Improving the street presence
Originally comprising of two separate buildings with a connecting block that straddles a site between Briset Street and St. John’s Square, the development was previously refurbished and extended in 2001. Dated facades, inefficient use of available space and tired interiors necessitated a significant upgrade to ensure the building was in line with high standards and expectations for a contemporary office.
The 7-storey building has been overhauled through a number of key tactics including recladding the terracotta facade on Briset Street with large format corten and concrete effect ceramic tiles to improve the street presence - the first time this innovative ultra-thin rain-screen cladding system has been used in this context in the UK.

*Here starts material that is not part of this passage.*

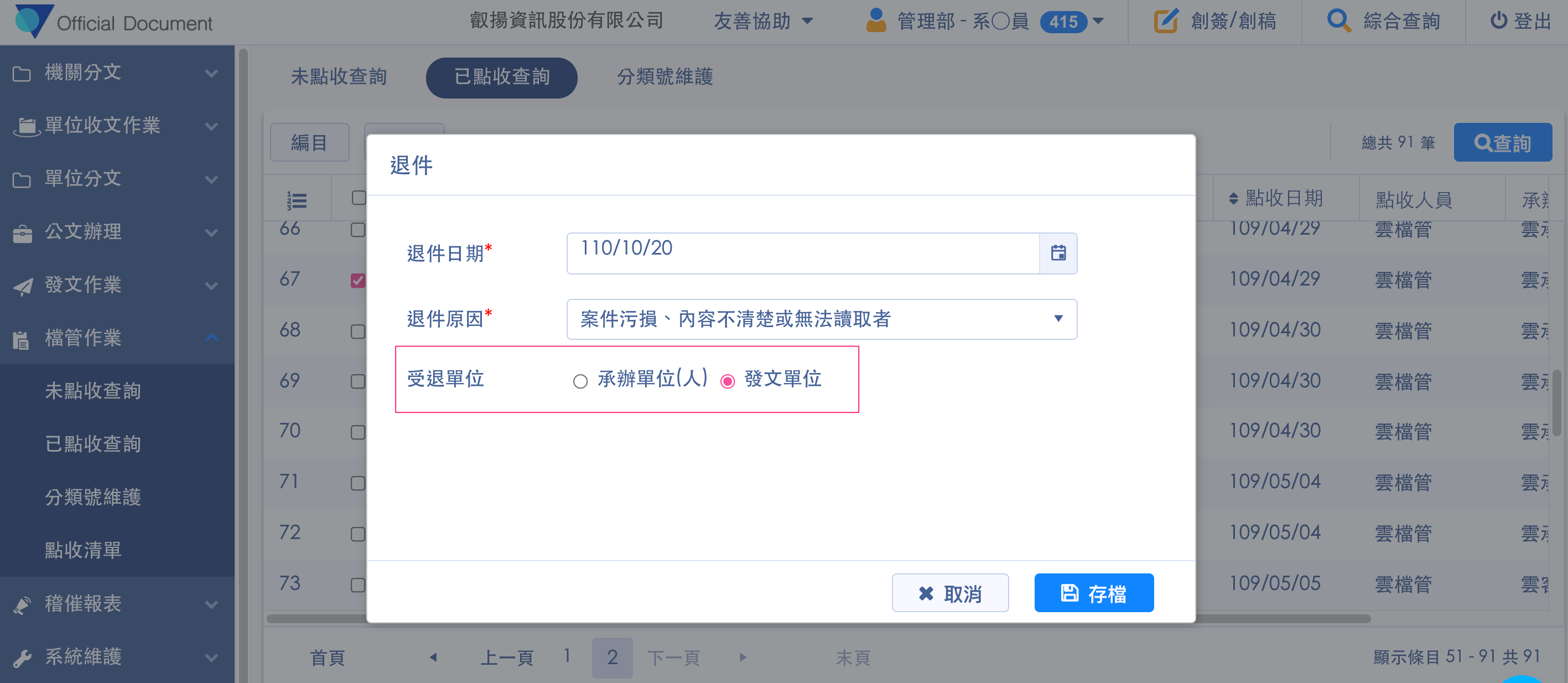Open 點收清單 in sidebar

84,550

A crafted industrial aesthetic
The Smithson has been extended at ground floor level to create an impactful new entrance and double height reception with level access. Existing heavily framed glazing has been replaced with larger slender profiled windows to increase natural light levels throughout.

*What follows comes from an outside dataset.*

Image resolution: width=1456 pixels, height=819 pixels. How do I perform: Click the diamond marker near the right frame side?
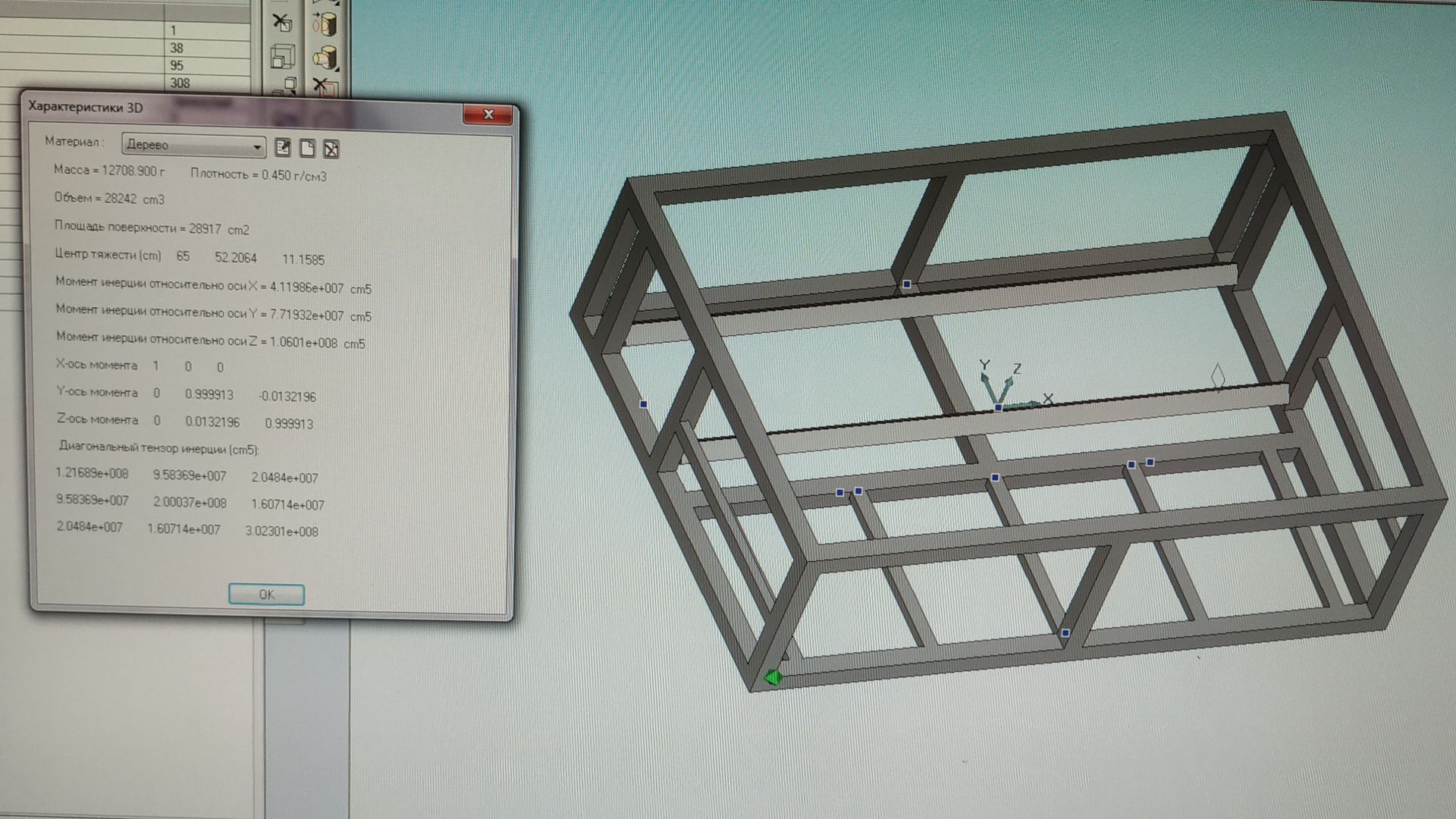point(1217,377)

The interior has been reconfigured for efficiency and to allow in more light, while infilling three lightwells has increased overall usable space. A refined palette of existing and new materials including concrete, steel, oak and ceramic tiles give The Smithson a crafted industrial aesthetic. A curved glulam ceiling on the 5th floor which was constructed as part of previous refurbishment works has been retained and celebrated as a part of The Smithson’s history.

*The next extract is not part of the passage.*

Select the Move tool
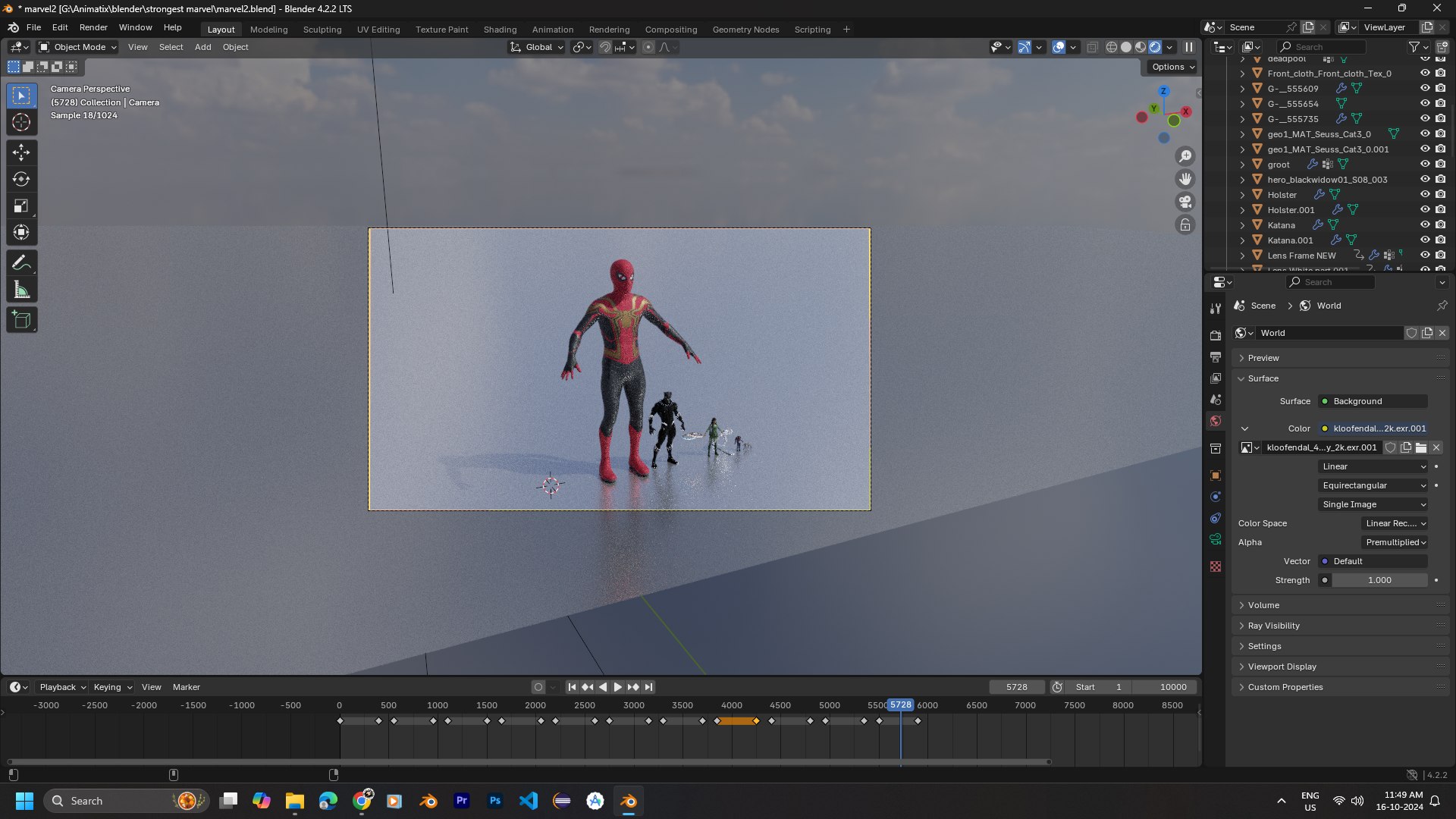The image size is (1456, 819). click(21, 152)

Flexibility for future tenants' needs
A secondary entrance on St John’s Square, widened to include a sesame lift for level access, creates a self-contained office on the ground and lower ground floor and ensures that the development can be flexible and adapt to tenants’ future needs.
The installation of new efficient mechanical systems, use of energy efficient materials, provision of external terraces and amenities to encourage cycling promote sustainability and wellbeing in the workplace.